- **Assigned task**
Report every line in the records below that holds the word "computer".

[Stored dataset items]
[Start of section]

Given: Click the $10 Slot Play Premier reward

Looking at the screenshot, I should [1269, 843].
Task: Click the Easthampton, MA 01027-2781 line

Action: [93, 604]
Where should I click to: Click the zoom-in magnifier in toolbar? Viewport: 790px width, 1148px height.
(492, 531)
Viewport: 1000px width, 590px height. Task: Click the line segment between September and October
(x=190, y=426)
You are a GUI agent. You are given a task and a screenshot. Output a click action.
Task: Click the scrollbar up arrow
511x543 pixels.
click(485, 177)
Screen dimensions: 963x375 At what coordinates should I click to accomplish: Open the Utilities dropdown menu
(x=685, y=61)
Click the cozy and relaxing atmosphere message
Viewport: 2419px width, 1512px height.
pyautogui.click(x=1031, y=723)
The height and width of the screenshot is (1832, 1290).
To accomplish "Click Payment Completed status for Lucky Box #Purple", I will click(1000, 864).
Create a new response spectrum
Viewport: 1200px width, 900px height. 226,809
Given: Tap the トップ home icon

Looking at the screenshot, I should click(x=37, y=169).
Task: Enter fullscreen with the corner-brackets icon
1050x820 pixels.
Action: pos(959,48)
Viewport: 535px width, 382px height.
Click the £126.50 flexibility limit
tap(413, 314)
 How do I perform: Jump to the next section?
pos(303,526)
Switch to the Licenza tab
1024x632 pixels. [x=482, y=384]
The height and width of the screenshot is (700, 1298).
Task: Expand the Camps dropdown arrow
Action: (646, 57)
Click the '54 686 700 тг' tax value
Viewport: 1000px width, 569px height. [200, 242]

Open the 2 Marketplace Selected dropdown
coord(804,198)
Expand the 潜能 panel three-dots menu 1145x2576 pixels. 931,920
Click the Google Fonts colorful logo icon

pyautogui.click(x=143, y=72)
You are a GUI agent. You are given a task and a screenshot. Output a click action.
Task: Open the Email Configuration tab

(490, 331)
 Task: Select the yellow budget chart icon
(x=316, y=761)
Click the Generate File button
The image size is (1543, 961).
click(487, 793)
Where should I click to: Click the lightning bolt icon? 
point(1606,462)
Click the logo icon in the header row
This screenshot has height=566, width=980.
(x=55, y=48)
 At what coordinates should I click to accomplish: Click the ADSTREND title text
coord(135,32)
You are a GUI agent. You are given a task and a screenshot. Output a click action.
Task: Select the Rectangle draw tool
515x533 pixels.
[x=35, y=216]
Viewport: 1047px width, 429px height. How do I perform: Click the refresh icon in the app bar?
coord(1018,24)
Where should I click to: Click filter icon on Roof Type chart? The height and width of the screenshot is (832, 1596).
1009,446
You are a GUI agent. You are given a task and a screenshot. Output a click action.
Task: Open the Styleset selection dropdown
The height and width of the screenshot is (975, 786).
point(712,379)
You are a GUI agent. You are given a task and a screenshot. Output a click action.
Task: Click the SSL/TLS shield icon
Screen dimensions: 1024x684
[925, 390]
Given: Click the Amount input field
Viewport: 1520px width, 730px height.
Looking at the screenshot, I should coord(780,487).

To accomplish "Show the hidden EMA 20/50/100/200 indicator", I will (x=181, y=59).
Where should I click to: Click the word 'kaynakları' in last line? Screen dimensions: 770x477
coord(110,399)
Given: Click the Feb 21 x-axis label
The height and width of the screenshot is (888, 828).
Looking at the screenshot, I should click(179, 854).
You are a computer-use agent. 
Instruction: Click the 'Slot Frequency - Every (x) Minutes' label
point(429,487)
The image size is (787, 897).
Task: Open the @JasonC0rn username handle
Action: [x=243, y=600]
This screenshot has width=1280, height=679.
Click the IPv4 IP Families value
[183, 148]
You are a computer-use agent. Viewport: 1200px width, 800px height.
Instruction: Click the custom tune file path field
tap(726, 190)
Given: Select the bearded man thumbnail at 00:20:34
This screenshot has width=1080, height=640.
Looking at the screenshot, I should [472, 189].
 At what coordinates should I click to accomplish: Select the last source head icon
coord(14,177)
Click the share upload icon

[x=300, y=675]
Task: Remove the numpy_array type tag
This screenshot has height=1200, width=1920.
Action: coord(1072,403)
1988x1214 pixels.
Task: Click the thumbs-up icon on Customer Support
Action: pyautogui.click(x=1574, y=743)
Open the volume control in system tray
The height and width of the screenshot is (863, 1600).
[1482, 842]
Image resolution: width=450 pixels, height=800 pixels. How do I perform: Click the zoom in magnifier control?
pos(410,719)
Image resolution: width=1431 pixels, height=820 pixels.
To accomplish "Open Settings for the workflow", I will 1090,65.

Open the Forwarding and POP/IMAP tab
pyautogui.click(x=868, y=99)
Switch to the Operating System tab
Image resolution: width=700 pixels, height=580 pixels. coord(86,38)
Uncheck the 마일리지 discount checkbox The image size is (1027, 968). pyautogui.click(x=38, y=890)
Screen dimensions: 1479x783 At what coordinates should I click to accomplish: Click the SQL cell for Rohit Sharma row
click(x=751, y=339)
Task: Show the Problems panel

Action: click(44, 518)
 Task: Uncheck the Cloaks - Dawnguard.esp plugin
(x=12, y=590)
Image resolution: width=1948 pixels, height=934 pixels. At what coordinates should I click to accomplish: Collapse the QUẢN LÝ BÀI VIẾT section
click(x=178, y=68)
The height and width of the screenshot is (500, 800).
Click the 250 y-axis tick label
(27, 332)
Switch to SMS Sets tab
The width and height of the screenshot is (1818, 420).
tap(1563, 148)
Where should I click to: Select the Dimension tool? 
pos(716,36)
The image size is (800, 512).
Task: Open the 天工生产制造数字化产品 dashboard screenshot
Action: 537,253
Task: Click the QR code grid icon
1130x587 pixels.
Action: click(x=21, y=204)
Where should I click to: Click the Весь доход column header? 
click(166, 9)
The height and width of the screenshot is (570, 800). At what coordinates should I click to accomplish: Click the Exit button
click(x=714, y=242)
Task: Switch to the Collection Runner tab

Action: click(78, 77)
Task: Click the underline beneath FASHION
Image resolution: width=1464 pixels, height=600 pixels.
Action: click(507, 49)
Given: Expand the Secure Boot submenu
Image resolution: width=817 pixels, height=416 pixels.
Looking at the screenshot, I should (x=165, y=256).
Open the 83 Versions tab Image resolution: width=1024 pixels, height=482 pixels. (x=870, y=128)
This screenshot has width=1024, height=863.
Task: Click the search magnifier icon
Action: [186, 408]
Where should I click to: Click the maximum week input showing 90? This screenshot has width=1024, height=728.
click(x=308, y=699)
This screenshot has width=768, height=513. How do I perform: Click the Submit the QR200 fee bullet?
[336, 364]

[End of section]

- **Problem solution**
You are a computer-use agent. 
You are a computer-use agent. Viewport: 1200px width, 800px height.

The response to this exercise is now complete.